On the physical significance of the Effective Independence method for sensor for sensor placement

Optimally deploy sparse sensors for better damage identification and structural health monitoring is always a challenging task. The Effective Independence(EI) is one of the most influential sensor placement method and to be discussed in the paper. Specifically, the effect of the different weighting coefficients on the maximization of the Fisher information matrix(FIM) and the physical significance of the re-orthogonalization of modal shapes through QR decomposition in the EI method are addressed. By analyzing the widely used EI method, we found that the absolute identification space put forward along with the EI method is preferable to ensuring the maximization of the FIM, instead of the original EI coefficient which was post-multiolied by a weighting matrix. That is, deleting the row with the minimum EI coefficient can't achieve the objective of maximizing the trace of FIM as initially conceived. Furthermore, we observed that in the computation of EI method, the sum of each retained row in the absolute identification space is a constant in each iteration.

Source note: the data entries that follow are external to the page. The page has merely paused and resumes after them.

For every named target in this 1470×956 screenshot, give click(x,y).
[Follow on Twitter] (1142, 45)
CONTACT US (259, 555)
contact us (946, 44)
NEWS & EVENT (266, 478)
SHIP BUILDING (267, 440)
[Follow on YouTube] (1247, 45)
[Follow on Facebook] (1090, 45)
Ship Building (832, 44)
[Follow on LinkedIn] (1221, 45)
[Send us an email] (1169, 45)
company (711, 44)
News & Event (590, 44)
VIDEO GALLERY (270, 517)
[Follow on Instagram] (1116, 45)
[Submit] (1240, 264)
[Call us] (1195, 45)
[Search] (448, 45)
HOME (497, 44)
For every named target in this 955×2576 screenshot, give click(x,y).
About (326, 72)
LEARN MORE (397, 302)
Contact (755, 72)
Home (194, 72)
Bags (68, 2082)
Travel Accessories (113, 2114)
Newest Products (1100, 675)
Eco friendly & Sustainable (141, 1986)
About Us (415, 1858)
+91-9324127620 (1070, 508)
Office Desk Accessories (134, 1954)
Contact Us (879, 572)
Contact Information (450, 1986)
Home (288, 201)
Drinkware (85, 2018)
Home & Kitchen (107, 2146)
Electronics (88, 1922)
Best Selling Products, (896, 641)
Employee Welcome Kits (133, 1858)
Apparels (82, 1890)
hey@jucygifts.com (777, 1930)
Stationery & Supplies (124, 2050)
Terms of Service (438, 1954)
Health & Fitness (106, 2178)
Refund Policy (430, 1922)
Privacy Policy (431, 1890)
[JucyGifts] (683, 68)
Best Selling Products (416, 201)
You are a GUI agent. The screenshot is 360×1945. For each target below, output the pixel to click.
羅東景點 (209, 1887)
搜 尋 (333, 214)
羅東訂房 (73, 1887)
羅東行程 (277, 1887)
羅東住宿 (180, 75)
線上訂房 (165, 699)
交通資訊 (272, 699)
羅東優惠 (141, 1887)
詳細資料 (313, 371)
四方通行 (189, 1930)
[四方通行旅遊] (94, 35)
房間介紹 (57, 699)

This potential property can be revealed distinctively by the product of target mode and its transpose, and its form is similar to an alternative formula of the EI method through orthogonal-triangular(QR) decomposition previously proposed by the authors. With it, the physical significance of re-orthogonalization of modal shapes through QR decomposition in the computation of EI method can be obviously manifested from a new perspective. Finally, two simple examples are provided to demonstrate the above two observations.